Mehmet Ali Agca, a Turk, left John Paul critically injured after firing several shots in the failed assassination attempt in St. Peter's Square on May 13, 1981.
The former pope forgave Agca, once a member of a Turkish far right group known as the Grey Wolves, and went to meet him in 1983 in the Rome prison where he had been sentenced to life imprisonment for the attack.
Agca called the Italian daily la Repubblica on Saturday to announce he had arrived in the Vatican, his first visit since the assassination attempt and exactly 31 years after John Paul met him in prison.
The visit was confirmed to Reuters by Father Ciro Benedettini, the Vatican's deputy spokesman, who said Agca stood for a few moments in silent meditation over the tomb in St. Peter's Basilica before leaving two bunches of white roses.

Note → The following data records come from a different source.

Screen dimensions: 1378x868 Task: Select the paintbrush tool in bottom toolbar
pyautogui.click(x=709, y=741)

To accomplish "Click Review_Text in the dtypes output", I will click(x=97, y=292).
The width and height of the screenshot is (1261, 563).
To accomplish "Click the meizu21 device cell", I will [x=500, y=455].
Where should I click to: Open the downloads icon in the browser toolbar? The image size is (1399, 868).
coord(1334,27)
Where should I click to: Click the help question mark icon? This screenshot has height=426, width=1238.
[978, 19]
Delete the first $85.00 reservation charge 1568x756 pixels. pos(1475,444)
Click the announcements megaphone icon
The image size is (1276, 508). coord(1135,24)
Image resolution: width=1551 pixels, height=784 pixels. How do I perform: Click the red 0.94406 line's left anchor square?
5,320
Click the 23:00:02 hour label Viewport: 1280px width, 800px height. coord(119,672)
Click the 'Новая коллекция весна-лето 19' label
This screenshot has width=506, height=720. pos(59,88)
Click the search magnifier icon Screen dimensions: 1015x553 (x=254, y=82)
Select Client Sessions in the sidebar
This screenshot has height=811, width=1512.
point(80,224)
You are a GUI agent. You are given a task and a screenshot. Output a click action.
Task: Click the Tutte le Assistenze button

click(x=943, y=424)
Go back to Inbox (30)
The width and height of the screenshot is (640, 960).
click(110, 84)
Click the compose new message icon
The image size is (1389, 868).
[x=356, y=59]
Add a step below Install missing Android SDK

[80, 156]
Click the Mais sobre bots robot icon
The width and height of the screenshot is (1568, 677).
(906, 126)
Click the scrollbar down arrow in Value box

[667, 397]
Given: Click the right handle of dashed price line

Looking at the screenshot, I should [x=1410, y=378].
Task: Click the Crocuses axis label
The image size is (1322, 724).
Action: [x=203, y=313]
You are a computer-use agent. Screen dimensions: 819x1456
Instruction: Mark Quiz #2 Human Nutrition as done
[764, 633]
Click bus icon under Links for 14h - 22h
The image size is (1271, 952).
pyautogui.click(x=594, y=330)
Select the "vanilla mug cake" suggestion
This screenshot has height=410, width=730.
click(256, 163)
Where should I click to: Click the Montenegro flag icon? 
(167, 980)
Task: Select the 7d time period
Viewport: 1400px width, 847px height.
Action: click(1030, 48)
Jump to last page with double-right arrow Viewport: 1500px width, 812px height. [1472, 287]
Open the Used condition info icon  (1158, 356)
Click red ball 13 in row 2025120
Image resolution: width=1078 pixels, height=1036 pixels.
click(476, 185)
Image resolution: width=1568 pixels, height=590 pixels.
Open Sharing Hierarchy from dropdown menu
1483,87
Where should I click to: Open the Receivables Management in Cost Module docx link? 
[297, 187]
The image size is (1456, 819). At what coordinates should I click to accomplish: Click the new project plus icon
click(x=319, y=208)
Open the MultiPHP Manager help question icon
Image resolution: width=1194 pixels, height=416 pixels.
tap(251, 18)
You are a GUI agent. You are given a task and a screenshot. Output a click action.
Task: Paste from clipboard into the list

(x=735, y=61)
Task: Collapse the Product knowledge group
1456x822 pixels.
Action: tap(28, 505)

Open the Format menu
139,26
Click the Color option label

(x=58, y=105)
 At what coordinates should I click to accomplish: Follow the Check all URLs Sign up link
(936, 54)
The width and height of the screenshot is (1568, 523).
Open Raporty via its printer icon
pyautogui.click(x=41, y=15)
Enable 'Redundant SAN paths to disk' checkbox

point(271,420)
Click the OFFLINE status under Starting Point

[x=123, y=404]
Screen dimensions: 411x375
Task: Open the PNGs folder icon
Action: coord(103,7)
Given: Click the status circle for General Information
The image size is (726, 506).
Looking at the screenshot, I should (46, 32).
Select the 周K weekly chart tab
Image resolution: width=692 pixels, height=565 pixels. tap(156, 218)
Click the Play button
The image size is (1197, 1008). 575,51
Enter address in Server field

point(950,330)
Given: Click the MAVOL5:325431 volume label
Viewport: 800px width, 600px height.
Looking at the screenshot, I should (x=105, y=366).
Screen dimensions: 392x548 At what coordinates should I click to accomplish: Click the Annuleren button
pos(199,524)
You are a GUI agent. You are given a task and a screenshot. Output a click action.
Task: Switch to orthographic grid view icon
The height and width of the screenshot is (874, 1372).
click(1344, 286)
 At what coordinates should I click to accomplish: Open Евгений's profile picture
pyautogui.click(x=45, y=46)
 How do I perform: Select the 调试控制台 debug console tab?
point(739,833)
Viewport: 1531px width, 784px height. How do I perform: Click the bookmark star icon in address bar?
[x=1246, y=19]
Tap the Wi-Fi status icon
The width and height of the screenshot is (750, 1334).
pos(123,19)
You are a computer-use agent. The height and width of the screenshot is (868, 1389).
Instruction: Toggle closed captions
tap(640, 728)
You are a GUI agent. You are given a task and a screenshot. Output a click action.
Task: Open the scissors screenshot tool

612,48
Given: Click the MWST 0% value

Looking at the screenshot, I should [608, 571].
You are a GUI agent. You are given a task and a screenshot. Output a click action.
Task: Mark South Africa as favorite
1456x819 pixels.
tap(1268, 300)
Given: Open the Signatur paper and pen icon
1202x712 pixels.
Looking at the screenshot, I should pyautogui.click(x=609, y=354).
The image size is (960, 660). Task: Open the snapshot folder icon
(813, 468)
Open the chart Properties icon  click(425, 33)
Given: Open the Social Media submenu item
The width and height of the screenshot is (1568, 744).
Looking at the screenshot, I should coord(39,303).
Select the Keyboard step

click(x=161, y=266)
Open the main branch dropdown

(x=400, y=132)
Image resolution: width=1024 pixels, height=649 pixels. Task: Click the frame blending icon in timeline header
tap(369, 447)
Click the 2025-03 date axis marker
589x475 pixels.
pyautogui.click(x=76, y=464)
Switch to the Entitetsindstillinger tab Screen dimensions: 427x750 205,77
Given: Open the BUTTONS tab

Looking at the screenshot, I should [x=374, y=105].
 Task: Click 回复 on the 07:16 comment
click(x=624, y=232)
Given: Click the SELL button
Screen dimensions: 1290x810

Agca, 56, was pardoned by Italy in 2000 and extradited to Turkey where he was imprisoned for the 1979 murder of a journalist and other crimes. He was released from jail in 2010.
The attack against John Paul, who died in 2005, has remained clouded by unanswered questions over who may have been behind it. An Italian investigative parliamentary commission said in 2006 it was "beyond reasonable doubt" that it was masterminded by leaders of the former Soviet Union.
The Vatican on Saturday gave a cool response to Agca's request to meet with Pope Francis. "He has put his flowers on John Paul's tomb; I think that is enough," Vatican spokesman father Federico Lombardi told la Repubblica.